Kiai As'ad, Kiai Jazuli Tattango dan Maulid Nabi

 
Kiai As'ad, Kiai Jazuli Tattango dan Maulid Nabi
Sumber Gambar: Bangsa Online/KHR As'ad Syamsul Arifin bersama Menteri Agama RI Orde Baru Alamsjah Ratu Perwiranegara.

Laduni.ID, Ngawi – Suatu ketika, saat Kiai As’ad Syamsul Arifin muda tengah pergi ke sebuah acara peringatan Maulid Nabi Muhammad SAW bersama sang guru, dalam perjalanan beliau mendapati sang guru merasa bahagia dan sesekali tersenyum kecil.

Melihat senyum sang guru yang terpancar sepanjang jalan, Kiai As’ad memberanikan diri bertanya apa yang membuat sang guru bahagia.

“Nak, coba lihat pepohonan, tumbuh-tumbuhan dan binatang-binatang itu, mereka tampak bahagia karena menyambut Maulid Nabi,” jawab sang guru.

Kisah di atas diceritakan oleh Kiai Afifudin Muhajir yang diceritakan langsung oleh Kiai As’ad, dan guru yang dimaksud oleh Kiai As’ad adalah Kiai Jazuli Tattango, Sumenep, seorang sufi dan mursyid thariqah Naqsabandiyah-Qadiriyah pada masanya.

Dalam berbagai literatur keislaman, seorang sufi memang memiliki cara pandang berbeda dalam memahami kehidupan. Sufi memandang segala sesuatu menggunakan mata kepala (ainul bashor) dan menggunakan mata hati (ainul bashiroh). Sehingga tak jarang dijumpai seorang sufi yang lebih bijak dalam memahami suatu permasalahan dalam kehidupan.

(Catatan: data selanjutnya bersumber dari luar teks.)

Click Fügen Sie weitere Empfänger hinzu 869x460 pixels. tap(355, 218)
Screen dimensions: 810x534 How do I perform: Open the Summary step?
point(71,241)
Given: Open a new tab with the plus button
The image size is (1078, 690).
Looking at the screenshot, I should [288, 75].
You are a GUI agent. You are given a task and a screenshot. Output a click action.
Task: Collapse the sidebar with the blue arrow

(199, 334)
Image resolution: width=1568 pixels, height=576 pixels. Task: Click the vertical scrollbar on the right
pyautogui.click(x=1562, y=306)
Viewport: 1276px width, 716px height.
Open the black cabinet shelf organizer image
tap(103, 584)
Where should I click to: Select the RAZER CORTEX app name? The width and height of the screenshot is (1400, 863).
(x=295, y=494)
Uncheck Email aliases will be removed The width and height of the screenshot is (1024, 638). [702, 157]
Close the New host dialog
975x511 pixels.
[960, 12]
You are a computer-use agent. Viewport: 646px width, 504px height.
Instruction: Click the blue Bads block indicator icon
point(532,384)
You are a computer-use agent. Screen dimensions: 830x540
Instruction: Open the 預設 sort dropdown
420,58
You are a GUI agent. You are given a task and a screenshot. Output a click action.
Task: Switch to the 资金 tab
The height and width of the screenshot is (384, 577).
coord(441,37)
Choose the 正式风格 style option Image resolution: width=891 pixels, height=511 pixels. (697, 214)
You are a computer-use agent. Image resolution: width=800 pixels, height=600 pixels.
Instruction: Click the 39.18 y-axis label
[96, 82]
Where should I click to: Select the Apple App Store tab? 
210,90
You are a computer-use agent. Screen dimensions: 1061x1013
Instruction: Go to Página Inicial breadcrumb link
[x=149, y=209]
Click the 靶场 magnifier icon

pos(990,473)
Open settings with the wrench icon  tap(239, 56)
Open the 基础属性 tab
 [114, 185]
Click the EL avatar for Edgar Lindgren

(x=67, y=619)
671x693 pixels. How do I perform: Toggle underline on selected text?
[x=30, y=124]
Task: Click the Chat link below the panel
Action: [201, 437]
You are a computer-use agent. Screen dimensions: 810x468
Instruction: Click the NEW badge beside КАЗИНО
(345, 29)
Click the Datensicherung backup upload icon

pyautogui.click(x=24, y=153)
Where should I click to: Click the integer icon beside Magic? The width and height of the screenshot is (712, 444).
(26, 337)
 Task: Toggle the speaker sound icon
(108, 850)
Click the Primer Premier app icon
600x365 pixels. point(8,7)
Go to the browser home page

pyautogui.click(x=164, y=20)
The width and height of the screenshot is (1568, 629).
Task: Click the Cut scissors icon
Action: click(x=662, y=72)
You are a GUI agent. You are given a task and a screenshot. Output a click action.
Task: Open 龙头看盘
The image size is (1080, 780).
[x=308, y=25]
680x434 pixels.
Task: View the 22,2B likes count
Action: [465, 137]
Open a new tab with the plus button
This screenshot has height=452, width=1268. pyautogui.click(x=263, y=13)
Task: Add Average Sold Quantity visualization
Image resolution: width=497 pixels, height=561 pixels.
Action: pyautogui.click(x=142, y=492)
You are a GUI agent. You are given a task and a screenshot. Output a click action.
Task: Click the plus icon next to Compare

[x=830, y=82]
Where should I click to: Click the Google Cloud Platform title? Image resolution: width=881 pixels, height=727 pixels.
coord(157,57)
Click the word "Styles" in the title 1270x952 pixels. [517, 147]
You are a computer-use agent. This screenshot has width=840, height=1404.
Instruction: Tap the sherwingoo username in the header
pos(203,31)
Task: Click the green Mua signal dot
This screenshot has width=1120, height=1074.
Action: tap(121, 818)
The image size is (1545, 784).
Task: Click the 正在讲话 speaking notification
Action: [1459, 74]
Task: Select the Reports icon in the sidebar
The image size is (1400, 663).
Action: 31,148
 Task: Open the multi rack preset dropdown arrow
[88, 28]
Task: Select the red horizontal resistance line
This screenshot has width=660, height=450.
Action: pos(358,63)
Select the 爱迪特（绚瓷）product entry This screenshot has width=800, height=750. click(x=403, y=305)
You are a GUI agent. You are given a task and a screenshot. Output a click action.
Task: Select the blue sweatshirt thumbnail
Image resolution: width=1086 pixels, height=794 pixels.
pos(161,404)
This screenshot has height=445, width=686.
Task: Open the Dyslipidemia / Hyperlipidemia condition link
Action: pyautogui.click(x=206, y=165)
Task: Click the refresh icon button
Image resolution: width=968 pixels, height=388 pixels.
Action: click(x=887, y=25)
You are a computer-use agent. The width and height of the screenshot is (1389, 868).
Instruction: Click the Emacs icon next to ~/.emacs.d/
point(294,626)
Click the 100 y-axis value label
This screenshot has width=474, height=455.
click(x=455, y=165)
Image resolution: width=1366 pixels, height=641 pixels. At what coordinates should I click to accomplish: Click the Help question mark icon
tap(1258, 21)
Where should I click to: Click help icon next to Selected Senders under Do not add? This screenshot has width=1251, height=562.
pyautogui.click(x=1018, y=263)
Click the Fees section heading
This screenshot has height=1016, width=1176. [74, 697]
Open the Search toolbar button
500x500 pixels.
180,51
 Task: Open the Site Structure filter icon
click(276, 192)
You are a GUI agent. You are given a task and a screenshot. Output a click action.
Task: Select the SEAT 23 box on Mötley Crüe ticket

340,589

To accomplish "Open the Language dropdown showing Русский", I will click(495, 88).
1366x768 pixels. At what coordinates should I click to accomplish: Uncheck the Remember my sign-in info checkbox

Dalam Ihya' Ulumiddin Imam Al-Ghazali pernah berkata:

‏الذين يعجزون عن قراءة الأسطر الإلهية المكتوبة على صفحات الموجودات بخط إلهى لا حرف فيه ولا صوت الذى لا يدرك بعين البصر بل بعين البصيرة.

“Orang-orang yang tidak mampu membaca garis-garis ketuhanan yang tertulis dengan “tinta” Allah SWT, yang terdapat dalam lembaran-lembaran tanpa huruf dan tanpa suara, yang hanya bisa dijangkau dengan mata hati bukan dengan mata kepala.”

Misalnya saja dalam hal Maulid Nabi Muhammad SAW, sebagaimana Kiai Jazuli Tattango memandang Maulid Nabi dengan cara berbeda. Seorang sufi pun memandang Maulid bukan pada diperbolehkan atau tidaknya, melainkan dari sisi yang tak pernah disangka-sangka oleh orang pada umumnya.

Sayyid Muhammad bin Alawi Al-Maliki pernah berkata,

“Tidak layak seseorang yang berakal bertanya, ‘Mengapa kalian memperingati maulid?’ Karena seolah-olah ia bertanya, ‘Mengapa kalian bergembira dengan adanya kelahiran Nabi?’”

Semoga kita semua dapat meneladani akhlak para sufi dan mendapat syafaat dari baginda Nabi Muhammad SAW. Amin.